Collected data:
╭──

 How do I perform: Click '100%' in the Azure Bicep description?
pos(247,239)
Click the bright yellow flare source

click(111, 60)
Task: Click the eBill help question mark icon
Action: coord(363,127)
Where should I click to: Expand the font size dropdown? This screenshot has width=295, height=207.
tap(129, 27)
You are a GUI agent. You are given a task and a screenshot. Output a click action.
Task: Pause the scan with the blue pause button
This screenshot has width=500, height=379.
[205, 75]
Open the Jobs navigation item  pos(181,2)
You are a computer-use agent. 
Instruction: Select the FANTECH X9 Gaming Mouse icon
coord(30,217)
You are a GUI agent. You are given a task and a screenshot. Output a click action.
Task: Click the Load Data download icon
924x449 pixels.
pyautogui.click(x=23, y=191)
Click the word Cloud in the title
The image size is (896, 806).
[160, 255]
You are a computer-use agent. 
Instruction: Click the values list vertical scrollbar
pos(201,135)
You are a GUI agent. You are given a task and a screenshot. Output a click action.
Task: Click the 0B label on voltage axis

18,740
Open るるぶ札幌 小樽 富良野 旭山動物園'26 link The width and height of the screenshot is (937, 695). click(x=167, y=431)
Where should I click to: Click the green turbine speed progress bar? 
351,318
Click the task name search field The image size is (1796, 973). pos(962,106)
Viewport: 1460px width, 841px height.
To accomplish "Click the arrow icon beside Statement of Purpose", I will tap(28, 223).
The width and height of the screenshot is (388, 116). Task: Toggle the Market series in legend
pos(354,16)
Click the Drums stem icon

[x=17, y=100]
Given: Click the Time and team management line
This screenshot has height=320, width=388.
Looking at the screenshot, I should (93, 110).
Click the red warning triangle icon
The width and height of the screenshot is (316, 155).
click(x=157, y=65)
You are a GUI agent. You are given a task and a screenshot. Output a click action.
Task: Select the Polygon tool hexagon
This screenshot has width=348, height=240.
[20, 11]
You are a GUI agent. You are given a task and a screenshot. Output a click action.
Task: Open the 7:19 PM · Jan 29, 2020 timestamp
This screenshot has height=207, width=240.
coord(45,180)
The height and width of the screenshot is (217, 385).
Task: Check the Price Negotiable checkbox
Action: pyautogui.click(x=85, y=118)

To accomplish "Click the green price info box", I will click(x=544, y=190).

╰──

Set out the entries once more, word for word.

 How do I perform: Click '100%' in the Azure Bicep description?
pos(247,239)
Click the bright yellow flare source

click(111, 60)
Task: Click the eBill help question mark icon
Action: coord(363,127)
Where should I click to: Expand the font size dropdown? This screenshot has width=295, height=207.
tap(129, 27)
You are a GUI agent. You are given a task and a screenshot. Output a click action.
Task: Pause the scan with the blue pause button
This screenshot has width=500, height=379.
[205, 75]
Open the Jobs navigation item  pos(181,2)
You are a computer-use agent. 
Instruction: Select the FANTECH X9 Gaming Mouse icon
coord(30,217)
You are a GUI agent. You are given a task and a screenshot. Output a click action.
Task: Click the Load Data download icon
924x449 pixels.
pyautogui.click(x=23, y=191)
Click the word Cloud in the title
The image size is (896, 806).
[160, 255]
You are a computer-use agent. 
Instruction: Click the values list vertical scrollbar
pos(201,135)
You are a GUI agent. You are given a task and a screenshot. Output a click action.
Task: Click the 0B label on voltage axis

18,740
Open るるぶ札幌 小樽 富良野 旭山動物園'26 link The width and height of the screenshot is (937, 695). click(x=167, y=431)
Where should I click to: Click the green turbine speed progress bar? 
351,318
Click the task name search field The image size is (1796, 973). pos(962,106)
Viewport: 1460px width, 841px height.
To accomplish "Click the arrow icon beside Statement of Purpose", I will tap(28, 223).
The width and height of the screenshot is (388, 116). Task: Toggle the Market series in legend
pos(354,16)
Click the Drums stem icon

[x=17, y=100]
Given: Click the Time and team management line
This screenshot has height=320, width=388.
Looking at the screenshot, I should (93, 110).
Click the red warning triangle icon
The width and height of the screenshot is (316, 155).
click(x=157, y=65)
You are a GUI agent. You are given a task and a screenshot. Output a click action.
Task: Select the Polygon tool hexagon
This screenshot has width=348, height=240.
[20, 11]
You are a GUI agent. You are given a task and a screenshot. Output a click action.
Task: Open the 7:19 PM · Jan 29, 2020 timestamp
This screenshot has height=207, width=240.
coord(45,180)
The height and width of the screenshot is (217, 385).
Task: Check the Price Negotiable checkbox
Action: pyautogui.click(x=85, y=118)

To accomplish "Click the green price info box", I will click(x=544, y=190).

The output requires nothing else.